Source excerpt:
------------------------------
Promo material for The Hunger Games movie.

by John Boch

Lots of folks have raved over The Hunger Games series of books by Suzanne Collins.

I’ll be the first to admit I don’t keep current on the trash coming out of Hollywood in general but during some quality time with the significant other, we threw in the movie version “The Hunger Games” for some Sunday night entertainment.

The movie was supposed to be pretty good and was set in a futuristic America.

My girlfriend had read the books and helped bring me along as I had plenty of questions right out of the gate.

I immediately drew parallels in some ways to how densely populated big cities in America attempt to impose their will upon the vast expanses of more sparsely populated “non-urban” America.  In Illinois, for example, Chicago is a poster child for the big city running roughshod over 101 other counties – only in this movie, “roughshod” is carried to a very ugly extreme.

The ruling metropolis district’s residents were quite profligate.  They lived a first-world lifestyle off the toils of a dozen rural districts whose residents lived a drab third-world life of poverty, hunger and misery.

Of course, weapons were prohibited to the common folk living in the rural areas, as was hunting “the government’s” game animals.  Sound familiar?  Indeed, the movie was in many ways Medieval in the rural areas.
------------------------------
Objectives:
**1.** Can you shorten the paragraph in the Hunger Games post that begins "I immediately drew parallels" while keeping its main facts?
**2.** Could you carry on writing the Hunger Games post, starting after its last sentence?
The lines after this are separate material with no connection to the Hunger Games post.

Recorded data:
------------------------------
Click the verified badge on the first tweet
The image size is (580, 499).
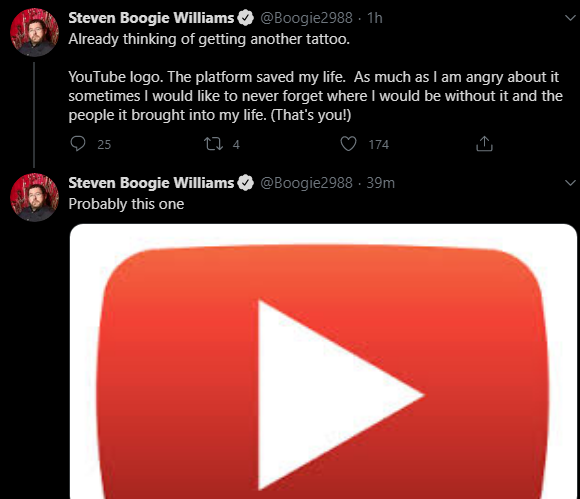pos(245,18)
------------------------------
Results of the tasks:
**1.** The writer saw parallels with the way densely populated American big cities try to impose their will on sparsely populated non-urban America. Chicago, running roughshod over Illinois's 101 other counties, is a prime example, though the movie carries "roughshod" to a very ugly extreme.

**2.**
Anyway the story revolves around how one teenage boy and girl were selected from each rural “district” by lottery to fight to the death in an outdoor arena.  All of this was for the circus-like entertainment of the population of the ruling metropolis and the nation’s leadership.  It was kind of like a perverted “Survivor” where instead of getting voted off the island, you got your throat slit.

I was in abject disbelief about how docile the rural population was to this oppression.  It didn’t sound like a place real Americans I know would stand for.

“Why aren’t people resisting this terrible oppression?” I asked.

“They have no weapons,” was the response.

“And what again are ‘tributes?'” I asked.

Apparently 74 years before, the rural areas had an uprising against the metropolis government district and they lost.  This Hunger Games event was their punishment for having lost the civil war and the carnage they inflicted upon the metropolis district.  The tributes were the young people selected to participate in this madness.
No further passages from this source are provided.